きっと、ジャパンはとても真面目で一途な人間ばかりが住んでいるんだろうな。
ふふふ。
で、だ。俺は知るために試行錯誤しているんだ。
人生を楽しくする方法を。
退屈を許容できないからな。
そんな中で俺はきっかけを見つけた。
最初は町の路地で見つけたゴロツキを殴ったんだったかな?
特に意味もなく、そうしてみようと思った。
試行錯誤の一環だよ。
ニット帽子を被った髭面の男だったな。
レンチで顎を叩き砕いてやった。
帽子の下は髪が無かったな。
一つだけ点いた街灯の下で、ミラーボールみたいに輝いていたよ。
そうしたら、ちょっと楽しくなったんだ。
思った以上に刺激的だった。
俺の人生を楽しくできる刺激は、犯罪の中にあるんじゃないかと思った。
それから俺は一つ一つ、色んな犯罪を試しているんだ。
少しでも人生を楽しくできるように。
効率的に人生の刺激を確保するために……。
そういう行き方をし始めて、気付けば俺は世界の裏側にいた。
悪党と呼ばれるようになって、裏の世界にお引越しだ。
そんな場所に二年ほど住んでいたら、ハートレスなんてオシャレな名前を着けられた。
でも、実際は違うと思うんだ。
俺は悪党じゃない。
……どうしてかって?
だって悪党と呼ばれる人間は、みんな素直な人間なんだよ。
俺みたいなひねくれ者が貰える称号じゃない。
不思議そうな顔をしているね。
でも、間違いない。
人間は誰でも欲しい物があるんだ。
社会の表にいる人間は、みんなその欲しい物を素直に欲しいと思えない人間ばかりだ。
会社の物だからと目の前の大金を使わず、スレンダーな美少女が抱きたいのに抱き慣れたファッティーな奥さんで我慢したり、健康を害するからお酒や煙草を控えたり、素直じゃない人間ばかりだよ。
全部簡単に手に入るものなのに、みんな素直じゃないから逃してしまってるんだ。
悪党と呼ばれる人はとても素直で、欲しい物のためならどんな手段もいとわない人間なんだよ。
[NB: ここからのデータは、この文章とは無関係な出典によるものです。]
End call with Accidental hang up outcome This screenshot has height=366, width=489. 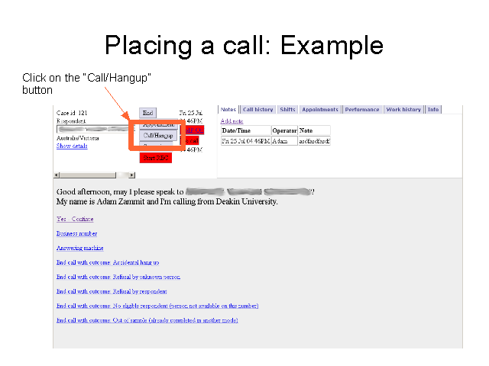pyautogui.click(x=107, y=262)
手段さえ選ばなければ、金銭の不足は盗みなり恐喝なりで解決する。
性欲を解消したければ、女の子をレイプすればいい。もしくは男の子でもいいな。
健康なんて無視すればお酒も煙草も好きに呑める。
あは、怪訝な顔だ。
話がずれたね。
自覚しているよ。
簡単にまとめれば、俺にはそういう欲しい物がないって事なんだよ。
俺にとって犯罪は欲求を解消する手段じゃない。
もし欲しい物があるとすれば楽しい人生が欲しい。
でもそれは物と定義できるものなのかな? 概念と呼べるものじゃないか?
ま、どうであれ、手に入れたとはっきり確信できる物で欲しい物はなかったんだ。
……お、するどいね。
その通り。
「なかった」んだ。今まではね。
ようやく、話の本題に入れそうだ。悪いねぇ、話を脱線させるのが好きなんだ。
その方が長く話をできるだろう。
何の話だよ? ってところから始めるのがいいんだ。
俺が唯一、ママと似ていると自覚できる部分だよ、この趣向は。
遺伝かな?
ママとは血が繋がってないけどな。
ふふ、また脱線した。
大丈夫、今度こそ話を戻すよ。
俺は、人に恨まれる生き方をしてきたんだ。
悪党かどうかは別として、多くの悪事を成してきた。
そんな俺だから、あのゴミ捨て場でただの生ごみに成り果てる未来を疑わなかった。
数十分ほど痛みに苛まれながら、ゆっくりと死んでいく。
人生を振り返っている途中で意識は途切れるだろう。
そう思っていた。
だから驚いたね。
こんな俺を助ける人間がいた事にさ。
あの場所で、俺を見つけたのが他の人間だったら、まず間違いなくトドメを刺されていただろうさ。
あの辺りには顔見知りも多いからな。
だから、助けられた時に感じたんだ。
今まで覚えた事のない感情さ。
ママは好きだが、その「好き」ともまた違った「好き」だ。
きゅん、と胸が締め付けられたのさ。
きっとこれは、恋だよな?
俺は、君に恋している。君の心が欲しい。
今の俺が欲しいものはそれなんだ。
俺にとって人の感情は、概念ではなく明確に把握できる物だからな。
判断に困る話だった。
アランはどう受け取っていいのか解からなかった。
彼女の語る根拠は理解できる。
結局の所、社会に対する不安へ彼女がどう対抗しているか、という話だ。
それは思春期を経た人間なら誰もが模索するものだろう。
自分を取り巻く環境への不満は、アランにもある。
だから彼女のしている事は、人として真っ当な事だ。
けれど、彼女の取る方法はあまりにも苛烈に過ぎる。
ただ、自分の楽しみのためなら平然と人を傷付ける。
そんな価値観をもっともらしく口にする彼女をアランは改めて恐ろしいと思った。
彼女の事が少しだけわかった気がする。
きっと、彼女にとって自分など試行錯誤の一環に過ぎない。
今の彼女は恋という刺激を覚え、人生の楽しみになりえるかを吟味しているんだ。
果たしてそれは愛情と呼べるのだろうか?
彼女が恋愛を見極めた時、試行錯誤が終わった時、僕はどうなってしまうのだろう?
それを考えるとアランは恐ろしかった。
「君を傷付ける事はしないさ」
椅子の背もたれに体を預けた彼女は、手を振って答えた。
アランの目にある恐怖を読んだのだ。
「心がないと言われているが、実際は俺が無感動なだけだ。ただ一つ、好意という感情だけが強い刺激を与えてくれる。それだけの話さ。そして俺は一途に尽くす女だ。君の嫌がる事は言わないし、しない」
アランは椅子から立ち上がった。
難しい顔をして、自室へ帰っていった。
「溝を深めただけか」
一人になって、ヴェロニカは呟く。